27.波の異能
「そろそろ……結界が……!」
彩が息を切らしながら呟く。
結界が薄く、脆くなり始めていたのだ。それに気付いた朝は、自ら結界を抜け出すなり、叫ぶ。
「彩先輩は、結界を縮めてください!そうすればきっと体力の消費も抑えられます!」
朝の言葉を聞いた戦闘要員の人たちは、成る程と納得し、次々に結界を出ていった。そして小百合が生み出した敵を次々に倒し始めたのだ。
「みんな……」
彩は呟き、朝の言葉の通りに結界を縮めた。すると体力の消費により薄く脆くなりつつあった結界が元の厚みに戻り、強度も元に戻った。彩も結界に全力を注がなくてもよくなったので、ほっと一息ついた。ひなが少しだけだが力添えをしてくれた。これならまだなんとか結界は持ちそうだ。

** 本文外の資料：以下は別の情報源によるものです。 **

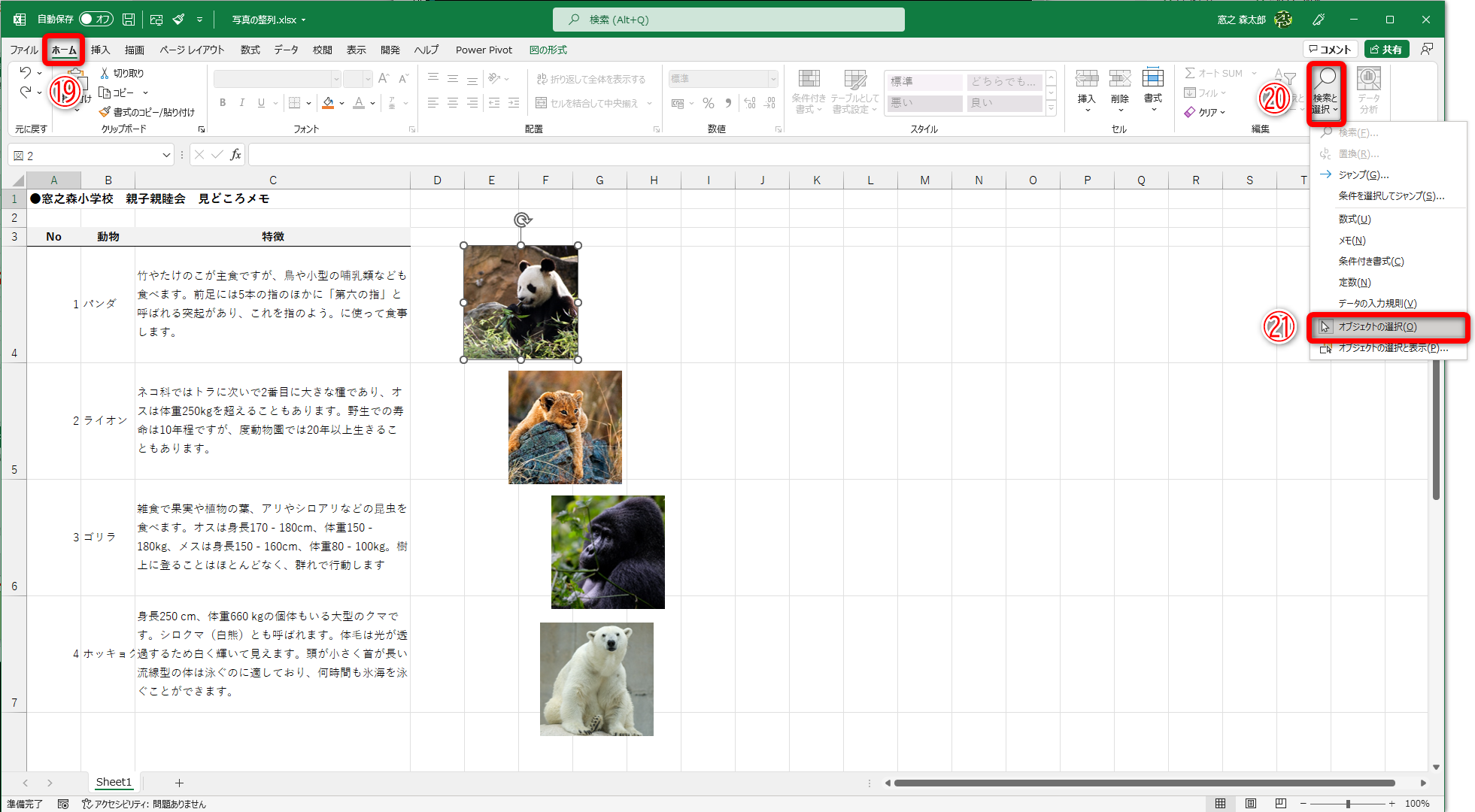The height and width of the screenshot is (812, 1475).
Task: Open the Picture Format ribbon tab
Action: pyautogui.click(x=548, y=50)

結界の外で戦闘要員の人たちが、風で敵の攻撃を避けながら炎を放ち、凍らせ、幻覚を用いた不意打ち攻撃を仕掛けたりしている頃、結界の中では咲が異能を君代の怪我の回復の為に使い始めていた。まだ自分の怪我が完治しているわけでもないのに。
咲の体力は異能を使ったことにより、確実に減っている。そのせいか、怪我の回復が通常よりも遅い。辛くなってきたのか、咲が目を閉じる。目を閉じて、なんとかもう少し早く、君代の怪我が治るようにと異能を使っていた。
咲が無理をしていることは、誰の目にも明らかだった。
「咲、無理しないで!」
ひなの声に、咲は無理やり笑ってみせた。
「平気だから……無理なんて、してないから……」
あまりにもわかりやすい嘘だった。
「咲……」
皆、分かっていた。咲は無理をしてでも周りのことを助けようとする人だと。無理をするなといくら止めても、そんな制止の声には聞く耳を持たない人だと。
「あ……」
さくらの声だった。
「佳苗……」
佳苗が、そっと咲の手を押しのけたのだ。
目を開いた咲が逆らおうとするが、佳苗はその手をさらに押しのける。そして、呟いた。
「咲ちゃんは休んで。異能は……今は自分のために使って。私だって治癒能力者だよ?君代ちゃんの怪我は私が治す。こんな時にしか役に立たないでしょ?」
「……」
しばらく咲は黙っていたが、
「最初は戦ってる人たちが怪我をしたときのために体力を温存したほうがいいかなって思ったけど、みんな、怪我しそうにないんだもん。それに、咲ちゃんは異能を使いすぎだよ。あと、君代ちゃんのためにも、早く怪我を治してあげたほうがいいと思うんだ」
佳苗の言葉に、うなづいた。
そして咲は再び自分のために異能を使い始める。
佳苗が君代の怪我を治し始めた。怪我の治るスピードは速いが、怪我が多いからか少し手間取っている。
咲は、うずくまっていた。流石にもう、疲れてきているようだ。しかし、異能はずっと使い続けている。
不意に、波が咲の背を撫でる。
自分には何もできないけど、なんとかして彼女を支えたい、そんな思いの現れだった。
その時だった。
まだ残っていた咲の全ての怪我が、一瞬で治ったのは。
「……えっ?」
何が起こったのかいまいち掴めないような表情で、咲は呟く。
「何もしてないのに……無理に異能を使うようなこともしてないのに。無理やり怪我を治すスピードを上げたわけでもないのに……!」
波はその言葉を聞いた瞬間、理解した。
「これは多分……うちの異能だ。きっと、他人の異能を強化する異能。あの時、さくら先輩の手を握った時も、さくら先輩の異能が強化された……そう言うことだったんだ」
そう。あの黒い霧が突如現れ、再び皆に呪いをかけようとしていたとき、異能無効化の異能を働かせていたさくらの手を波が握ったとき、さくらの異能が強化されたのだ。